[Problem details]
Look through the records below and collect all lines that hold the string "agent".

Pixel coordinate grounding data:
======
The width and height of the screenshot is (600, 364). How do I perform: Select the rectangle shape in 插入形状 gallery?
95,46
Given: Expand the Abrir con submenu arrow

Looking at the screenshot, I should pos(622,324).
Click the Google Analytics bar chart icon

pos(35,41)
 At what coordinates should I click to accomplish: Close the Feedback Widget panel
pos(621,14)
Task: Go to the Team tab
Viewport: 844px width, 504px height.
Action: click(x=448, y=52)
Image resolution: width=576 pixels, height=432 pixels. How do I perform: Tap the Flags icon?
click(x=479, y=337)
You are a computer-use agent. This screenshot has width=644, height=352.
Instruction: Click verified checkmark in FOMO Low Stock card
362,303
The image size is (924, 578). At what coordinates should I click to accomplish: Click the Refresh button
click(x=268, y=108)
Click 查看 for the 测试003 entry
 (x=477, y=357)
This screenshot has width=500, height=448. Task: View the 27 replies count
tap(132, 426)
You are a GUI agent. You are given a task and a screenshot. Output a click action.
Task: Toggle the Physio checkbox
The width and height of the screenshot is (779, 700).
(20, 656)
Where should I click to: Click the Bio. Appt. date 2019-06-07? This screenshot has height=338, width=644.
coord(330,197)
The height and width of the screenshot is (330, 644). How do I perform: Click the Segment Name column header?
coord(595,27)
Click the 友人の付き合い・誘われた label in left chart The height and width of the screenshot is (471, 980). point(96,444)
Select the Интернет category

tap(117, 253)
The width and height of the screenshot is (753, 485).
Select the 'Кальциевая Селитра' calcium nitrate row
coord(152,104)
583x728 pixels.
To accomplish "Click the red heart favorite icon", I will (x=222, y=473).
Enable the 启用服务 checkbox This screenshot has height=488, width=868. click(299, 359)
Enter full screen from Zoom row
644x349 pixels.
======
[Response box]
You are a computer-use agent. This screenshot has width=644, height=352.
You are a GUI agent. You are given a task and a screenshot. Output a click action.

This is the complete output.